A NORWEGIAN seafood trader has been charged with selling 24 tonnes of king crab worth 3.4 million kroner without recording the transaction with the authorities. Fishery officials, who are cracking down on illegal fish sales, are worried that large amounts of seafood are being exported without documentation. They say king crab is easier to buy on the black market partly because it is caught in an isolated part of Norway and because plenty of buyers and sellers can be found on Facebook. The man, who is charged with gross violation of the Bookkeeping Act, is expected to face court later.
THE Icelandic fishing and fish processing company Samherji has ordered the construction of two new 88m long pelagic vessels. They will be built in the Danish shipyard of Karstensen, which described the order as a major milestone for the company. The first vessel is expected to be completed and delivered by June 2020, with the second delivered six months later. Samherji is Iceland’s largest fishing company and has been expanding its catching and processing operations of late, both at home and in countries such as the UK.
SCIENTISTS have discovered jelly-like fish living in one of the world’s deepest places, stretching down almost 26,000ft or 8,000m below the surface of the ocean. The team from Newcastle University found three new species of snailfish living in the Atacama Trench, a 3,670 mile-long scar on the seafloor that runs along the Pacific coast of South America. The fish’s bodies are translucent and gelatinous; their only bones are tiny structures in the inner ear that are crucial for orientation. Dr Thom Linley, one of the researchers, told Sky News: ‘They go against the mould of what you imagine for a deep sea fish.’

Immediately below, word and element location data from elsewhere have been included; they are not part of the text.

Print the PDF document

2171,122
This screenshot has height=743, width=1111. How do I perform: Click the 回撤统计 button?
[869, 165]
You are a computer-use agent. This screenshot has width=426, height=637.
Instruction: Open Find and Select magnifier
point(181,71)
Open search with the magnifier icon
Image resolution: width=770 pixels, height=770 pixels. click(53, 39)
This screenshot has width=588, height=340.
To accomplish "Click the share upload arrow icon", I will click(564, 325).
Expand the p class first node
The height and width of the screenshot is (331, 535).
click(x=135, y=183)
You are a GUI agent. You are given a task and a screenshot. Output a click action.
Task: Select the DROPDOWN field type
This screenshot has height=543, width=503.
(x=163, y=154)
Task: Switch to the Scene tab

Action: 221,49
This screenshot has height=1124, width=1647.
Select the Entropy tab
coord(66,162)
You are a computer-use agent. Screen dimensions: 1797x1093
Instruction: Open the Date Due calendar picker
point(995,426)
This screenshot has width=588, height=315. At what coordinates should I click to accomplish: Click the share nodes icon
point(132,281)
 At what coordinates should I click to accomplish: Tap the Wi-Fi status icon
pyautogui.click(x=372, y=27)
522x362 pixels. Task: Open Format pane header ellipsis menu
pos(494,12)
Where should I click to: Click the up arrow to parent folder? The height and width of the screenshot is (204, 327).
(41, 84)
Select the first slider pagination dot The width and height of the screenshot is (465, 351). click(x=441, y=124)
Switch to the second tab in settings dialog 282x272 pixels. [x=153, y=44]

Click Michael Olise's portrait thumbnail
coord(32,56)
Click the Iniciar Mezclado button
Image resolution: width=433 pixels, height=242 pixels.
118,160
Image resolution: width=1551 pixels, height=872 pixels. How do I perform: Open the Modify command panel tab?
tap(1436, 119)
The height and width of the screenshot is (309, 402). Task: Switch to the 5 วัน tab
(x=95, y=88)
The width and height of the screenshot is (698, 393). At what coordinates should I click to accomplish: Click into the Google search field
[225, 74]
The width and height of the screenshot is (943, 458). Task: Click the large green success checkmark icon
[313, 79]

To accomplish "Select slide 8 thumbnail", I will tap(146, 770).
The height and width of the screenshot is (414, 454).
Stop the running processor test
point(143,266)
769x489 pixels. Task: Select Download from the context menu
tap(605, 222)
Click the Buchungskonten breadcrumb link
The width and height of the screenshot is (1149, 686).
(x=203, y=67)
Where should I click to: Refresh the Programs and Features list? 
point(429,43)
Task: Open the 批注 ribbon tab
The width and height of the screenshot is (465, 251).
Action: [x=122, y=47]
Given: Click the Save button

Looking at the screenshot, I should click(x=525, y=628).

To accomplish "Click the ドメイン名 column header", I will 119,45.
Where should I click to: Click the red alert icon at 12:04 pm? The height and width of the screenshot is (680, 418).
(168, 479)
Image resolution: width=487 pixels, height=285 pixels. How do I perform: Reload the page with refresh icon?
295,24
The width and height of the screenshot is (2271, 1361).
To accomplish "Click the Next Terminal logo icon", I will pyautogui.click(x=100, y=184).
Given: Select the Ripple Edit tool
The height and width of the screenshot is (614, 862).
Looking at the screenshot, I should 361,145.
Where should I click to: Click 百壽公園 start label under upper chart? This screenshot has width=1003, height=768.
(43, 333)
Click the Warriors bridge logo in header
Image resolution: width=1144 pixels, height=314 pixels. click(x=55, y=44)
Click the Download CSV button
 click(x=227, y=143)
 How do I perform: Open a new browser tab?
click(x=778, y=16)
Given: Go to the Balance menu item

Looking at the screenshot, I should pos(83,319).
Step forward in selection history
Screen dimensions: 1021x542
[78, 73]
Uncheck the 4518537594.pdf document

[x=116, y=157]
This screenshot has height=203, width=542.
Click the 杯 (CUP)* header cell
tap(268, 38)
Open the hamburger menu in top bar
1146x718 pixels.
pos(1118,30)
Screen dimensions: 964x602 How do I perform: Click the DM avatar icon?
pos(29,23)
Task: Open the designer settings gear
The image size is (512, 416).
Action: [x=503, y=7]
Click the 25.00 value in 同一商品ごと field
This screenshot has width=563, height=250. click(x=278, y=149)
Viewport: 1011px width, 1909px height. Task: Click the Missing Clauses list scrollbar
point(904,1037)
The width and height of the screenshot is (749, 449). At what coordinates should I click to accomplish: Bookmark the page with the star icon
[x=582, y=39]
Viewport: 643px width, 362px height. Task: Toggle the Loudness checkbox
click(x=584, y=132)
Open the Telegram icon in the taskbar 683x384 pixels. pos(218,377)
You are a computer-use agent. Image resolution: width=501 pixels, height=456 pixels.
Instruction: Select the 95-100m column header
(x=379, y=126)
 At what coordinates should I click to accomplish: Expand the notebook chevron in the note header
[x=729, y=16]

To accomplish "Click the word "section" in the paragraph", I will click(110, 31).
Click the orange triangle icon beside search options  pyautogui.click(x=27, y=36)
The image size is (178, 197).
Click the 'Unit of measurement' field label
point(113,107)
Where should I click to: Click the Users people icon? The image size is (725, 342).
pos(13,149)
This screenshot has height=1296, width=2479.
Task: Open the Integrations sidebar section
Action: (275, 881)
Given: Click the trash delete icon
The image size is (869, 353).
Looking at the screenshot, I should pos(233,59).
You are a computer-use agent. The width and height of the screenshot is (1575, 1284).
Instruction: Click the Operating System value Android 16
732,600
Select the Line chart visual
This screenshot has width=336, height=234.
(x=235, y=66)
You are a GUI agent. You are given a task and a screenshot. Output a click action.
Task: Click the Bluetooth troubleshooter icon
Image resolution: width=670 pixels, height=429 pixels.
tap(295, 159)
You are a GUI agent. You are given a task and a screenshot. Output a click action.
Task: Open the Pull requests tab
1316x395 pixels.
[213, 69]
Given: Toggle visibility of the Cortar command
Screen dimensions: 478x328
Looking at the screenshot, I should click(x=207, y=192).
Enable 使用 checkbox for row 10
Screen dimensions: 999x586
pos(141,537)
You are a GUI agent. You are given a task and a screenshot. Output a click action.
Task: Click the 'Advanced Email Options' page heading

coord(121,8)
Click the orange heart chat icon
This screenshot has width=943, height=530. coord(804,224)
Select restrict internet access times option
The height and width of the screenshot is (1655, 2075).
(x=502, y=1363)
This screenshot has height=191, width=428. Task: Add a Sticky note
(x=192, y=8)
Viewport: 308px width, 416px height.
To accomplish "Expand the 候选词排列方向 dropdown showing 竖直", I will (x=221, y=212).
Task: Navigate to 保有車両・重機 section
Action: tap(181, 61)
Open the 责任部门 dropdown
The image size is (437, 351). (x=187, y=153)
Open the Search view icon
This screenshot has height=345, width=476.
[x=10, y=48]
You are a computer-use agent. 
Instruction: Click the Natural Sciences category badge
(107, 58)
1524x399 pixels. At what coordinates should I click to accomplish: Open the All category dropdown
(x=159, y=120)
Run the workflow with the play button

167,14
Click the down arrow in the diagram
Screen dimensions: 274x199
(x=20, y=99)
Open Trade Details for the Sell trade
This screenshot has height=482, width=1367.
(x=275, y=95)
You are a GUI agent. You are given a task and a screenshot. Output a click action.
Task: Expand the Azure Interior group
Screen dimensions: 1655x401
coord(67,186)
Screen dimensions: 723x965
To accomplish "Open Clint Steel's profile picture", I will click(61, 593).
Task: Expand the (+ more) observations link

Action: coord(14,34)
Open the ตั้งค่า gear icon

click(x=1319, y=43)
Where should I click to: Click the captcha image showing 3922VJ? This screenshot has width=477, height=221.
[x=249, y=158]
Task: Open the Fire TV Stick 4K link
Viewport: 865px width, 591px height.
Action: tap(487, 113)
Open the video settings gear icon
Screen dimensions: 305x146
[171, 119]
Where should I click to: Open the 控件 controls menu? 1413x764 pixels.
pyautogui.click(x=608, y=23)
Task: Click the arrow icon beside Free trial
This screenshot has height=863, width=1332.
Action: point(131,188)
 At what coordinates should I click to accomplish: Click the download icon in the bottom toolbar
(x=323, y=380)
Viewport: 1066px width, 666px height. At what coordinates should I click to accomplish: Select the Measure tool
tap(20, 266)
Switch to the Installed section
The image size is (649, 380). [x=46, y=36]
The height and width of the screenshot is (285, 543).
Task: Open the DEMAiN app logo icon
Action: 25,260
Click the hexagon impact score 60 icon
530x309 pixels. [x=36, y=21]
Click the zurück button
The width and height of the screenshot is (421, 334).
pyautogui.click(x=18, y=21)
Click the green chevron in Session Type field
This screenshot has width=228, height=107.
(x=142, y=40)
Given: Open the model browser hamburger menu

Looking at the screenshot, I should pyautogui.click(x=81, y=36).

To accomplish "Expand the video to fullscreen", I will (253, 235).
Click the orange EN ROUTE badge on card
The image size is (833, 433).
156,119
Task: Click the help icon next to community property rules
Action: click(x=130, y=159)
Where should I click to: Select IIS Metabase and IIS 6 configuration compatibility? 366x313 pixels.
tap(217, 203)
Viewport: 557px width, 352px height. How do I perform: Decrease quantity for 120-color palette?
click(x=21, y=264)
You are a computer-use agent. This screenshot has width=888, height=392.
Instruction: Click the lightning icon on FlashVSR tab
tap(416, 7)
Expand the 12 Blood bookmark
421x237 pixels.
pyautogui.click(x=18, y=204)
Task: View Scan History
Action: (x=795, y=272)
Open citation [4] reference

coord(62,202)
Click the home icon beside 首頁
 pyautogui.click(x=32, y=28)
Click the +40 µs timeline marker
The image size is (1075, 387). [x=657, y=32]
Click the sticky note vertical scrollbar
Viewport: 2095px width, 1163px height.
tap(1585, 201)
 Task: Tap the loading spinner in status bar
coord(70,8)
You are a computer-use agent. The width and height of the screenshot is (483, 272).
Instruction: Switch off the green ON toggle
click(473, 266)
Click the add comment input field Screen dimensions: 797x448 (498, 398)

A PUB company is offering up vegan ‘fish and chips’ – which looks almost identical to the real thing. The Hungry Horse chain has launched a vegan range as part of its new menu in response to the increasing popularity of plant based diets. The range features seven dishes, including pub ‘fish’ and chips, produced by VBites and is made of fish-free fish flakes. Instead of fish, the vegan equivalent is covered in breadcrumbs and contains konjac flour (a herb popular in Asia), tapioca starch and wheat starch. The company is even offering the fish-free version to one of its pubs in Grimsby, the home of fish and chips.